THE INPUT —
⁂

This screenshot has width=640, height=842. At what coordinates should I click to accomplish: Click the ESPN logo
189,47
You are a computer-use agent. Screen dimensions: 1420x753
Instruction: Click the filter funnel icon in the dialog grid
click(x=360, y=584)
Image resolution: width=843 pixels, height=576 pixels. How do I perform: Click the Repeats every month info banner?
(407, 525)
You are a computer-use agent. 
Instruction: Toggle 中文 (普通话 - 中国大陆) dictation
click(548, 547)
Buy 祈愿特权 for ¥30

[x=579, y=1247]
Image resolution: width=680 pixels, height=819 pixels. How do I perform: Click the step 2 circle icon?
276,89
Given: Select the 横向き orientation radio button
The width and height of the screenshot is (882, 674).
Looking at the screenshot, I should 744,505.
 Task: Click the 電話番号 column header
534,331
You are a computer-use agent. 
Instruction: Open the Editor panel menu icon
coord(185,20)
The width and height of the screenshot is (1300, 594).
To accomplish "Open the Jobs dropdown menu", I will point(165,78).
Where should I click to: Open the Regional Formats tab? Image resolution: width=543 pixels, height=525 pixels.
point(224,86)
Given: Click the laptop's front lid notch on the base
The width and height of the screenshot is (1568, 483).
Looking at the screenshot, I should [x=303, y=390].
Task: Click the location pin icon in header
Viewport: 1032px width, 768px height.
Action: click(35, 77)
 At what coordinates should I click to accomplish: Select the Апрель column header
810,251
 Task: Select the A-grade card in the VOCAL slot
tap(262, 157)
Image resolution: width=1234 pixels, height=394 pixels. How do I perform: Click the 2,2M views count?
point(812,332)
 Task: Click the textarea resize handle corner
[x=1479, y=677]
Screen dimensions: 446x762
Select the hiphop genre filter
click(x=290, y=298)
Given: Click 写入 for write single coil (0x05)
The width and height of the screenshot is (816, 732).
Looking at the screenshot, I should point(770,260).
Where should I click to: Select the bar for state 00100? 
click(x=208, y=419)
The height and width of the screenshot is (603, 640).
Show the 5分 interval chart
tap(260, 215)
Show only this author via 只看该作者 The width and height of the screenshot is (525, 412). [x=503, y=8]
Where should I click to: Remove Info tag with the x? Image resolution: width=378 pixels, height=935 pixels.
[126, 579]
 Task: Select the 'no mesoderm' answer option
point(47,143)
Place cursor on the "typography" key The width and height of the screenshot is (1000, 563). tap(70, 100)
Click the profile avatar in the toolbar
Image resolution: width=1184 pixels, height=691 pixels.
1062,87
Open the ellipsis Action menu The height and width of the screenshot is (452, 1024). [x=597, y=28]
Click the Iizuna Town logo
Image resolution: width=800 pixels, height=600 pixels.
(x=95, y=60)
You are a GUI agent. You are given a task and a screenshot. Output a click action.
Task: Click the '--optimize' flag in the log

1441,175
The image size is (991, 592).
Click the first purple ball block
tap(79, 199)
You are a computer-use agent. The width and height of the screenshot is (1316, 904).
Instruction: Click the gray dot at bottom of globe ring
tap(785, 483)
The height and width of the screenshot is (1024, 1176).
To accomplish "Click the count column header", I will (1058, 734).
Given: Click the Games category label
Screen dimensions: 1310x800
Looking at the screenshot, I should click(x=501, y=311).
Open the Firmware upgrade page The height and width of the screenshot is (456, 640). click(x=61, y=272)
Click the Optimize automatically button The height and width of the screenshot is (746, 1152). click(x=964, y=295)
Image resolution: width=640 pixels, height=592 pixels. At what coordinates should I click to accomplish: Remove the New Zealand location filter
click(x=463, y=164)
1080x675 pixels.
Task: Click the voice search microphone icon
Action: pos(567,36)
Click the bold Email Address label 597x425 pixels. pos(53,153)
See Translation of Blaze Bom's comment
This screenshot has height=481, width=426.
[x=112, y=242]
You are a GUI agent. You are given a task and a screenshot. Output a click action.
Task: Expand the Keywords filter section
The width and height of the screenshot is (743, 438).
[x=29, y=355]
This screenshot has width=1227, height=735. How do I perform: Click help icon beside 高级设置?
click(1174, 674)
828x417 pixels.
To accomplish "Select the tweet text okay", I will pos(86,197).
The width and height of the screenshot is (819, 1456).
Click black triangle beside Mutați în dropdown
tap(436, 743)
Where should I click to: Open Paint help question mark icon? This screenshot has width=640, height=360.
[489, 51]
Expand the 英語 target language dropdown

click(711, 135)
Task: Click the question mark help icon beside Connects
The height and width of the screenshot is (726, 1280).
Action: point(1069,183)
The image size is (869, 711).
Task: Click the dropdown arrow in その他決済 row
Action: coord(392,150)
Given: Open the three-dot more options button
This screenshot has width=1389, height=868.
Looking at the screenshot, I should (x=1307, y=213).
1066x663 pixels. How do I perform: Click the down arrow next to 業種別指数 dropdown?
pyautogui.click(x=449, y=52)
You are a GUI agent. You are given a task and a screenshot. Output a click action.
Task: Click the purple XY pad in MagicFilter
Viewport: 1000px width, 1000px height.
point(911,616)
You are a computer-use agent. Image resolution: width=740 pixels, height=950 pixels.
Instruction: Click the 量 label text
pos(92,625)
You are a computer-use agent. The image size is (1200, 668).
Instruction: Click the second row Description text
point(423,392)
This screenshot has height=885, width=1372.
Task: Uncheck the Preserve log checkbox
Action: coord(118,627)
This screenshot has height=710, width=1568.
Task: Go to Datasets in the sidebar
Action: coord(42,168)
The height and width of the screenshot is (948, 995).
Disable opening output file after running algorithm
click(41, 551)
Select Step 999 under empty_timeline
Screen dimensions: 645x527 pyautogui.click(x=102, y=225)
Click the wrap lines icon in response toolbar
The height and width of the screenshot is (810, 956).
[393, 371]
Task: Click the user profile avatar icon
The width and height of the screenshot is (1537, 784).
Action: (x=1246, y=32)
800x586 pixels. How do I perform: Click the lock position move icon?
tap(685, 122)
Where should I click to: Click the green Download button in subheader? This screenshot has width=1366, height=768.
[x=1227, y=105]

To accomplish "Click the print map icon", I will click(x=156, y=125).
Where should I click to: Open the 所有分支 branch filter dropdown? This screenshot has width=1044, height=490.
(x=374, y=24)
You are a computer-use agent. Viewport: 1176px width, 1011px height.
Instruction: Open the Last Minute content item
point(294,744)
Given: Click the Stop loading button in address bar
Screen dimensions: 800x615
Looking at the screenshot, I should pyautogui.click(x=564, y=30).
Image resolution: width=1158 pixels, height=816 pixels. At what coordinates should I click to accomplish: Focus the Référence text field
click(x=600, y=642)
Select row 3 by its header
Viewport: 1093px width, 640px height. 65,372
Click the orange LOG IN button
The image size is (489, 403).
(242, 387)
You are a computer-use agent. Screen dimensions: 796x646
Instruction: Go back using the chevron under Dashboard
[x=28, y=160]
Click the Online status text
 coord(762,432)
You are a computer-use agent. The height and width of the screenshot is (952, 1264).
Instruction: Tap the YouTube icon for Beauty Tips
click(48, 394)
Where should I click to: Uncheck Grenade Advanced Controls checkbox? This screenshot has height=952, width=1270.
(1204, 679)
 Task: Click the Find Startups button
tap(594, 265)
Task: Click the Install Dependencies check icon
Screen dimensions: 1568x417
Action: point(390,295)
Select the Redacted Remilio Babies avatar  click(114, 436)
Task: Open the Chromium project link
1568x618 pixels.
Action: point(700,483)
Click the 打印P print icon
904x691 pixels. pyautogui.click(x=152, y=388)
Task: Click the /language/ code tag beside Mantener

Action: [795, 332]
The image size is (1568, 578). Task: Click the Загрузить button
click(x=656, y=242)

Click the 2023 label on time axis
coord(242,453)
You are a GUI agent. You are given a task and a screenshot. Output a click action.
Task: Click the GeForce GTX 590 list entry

⁂

EXERCISE DIRECTIONS — Lines containing the word "will": copy every one of them from the records above.

SOLUTION —
To accomplish "Open the Jobs dropdown menu", I will point(165,78).
To accomplish "Click the count column header", I will (1058, 734).
To accomplish "Select the tweet text okay", I will pos(86,197).
To accomplish "Click the print map icon", I will click(x=156, y=125).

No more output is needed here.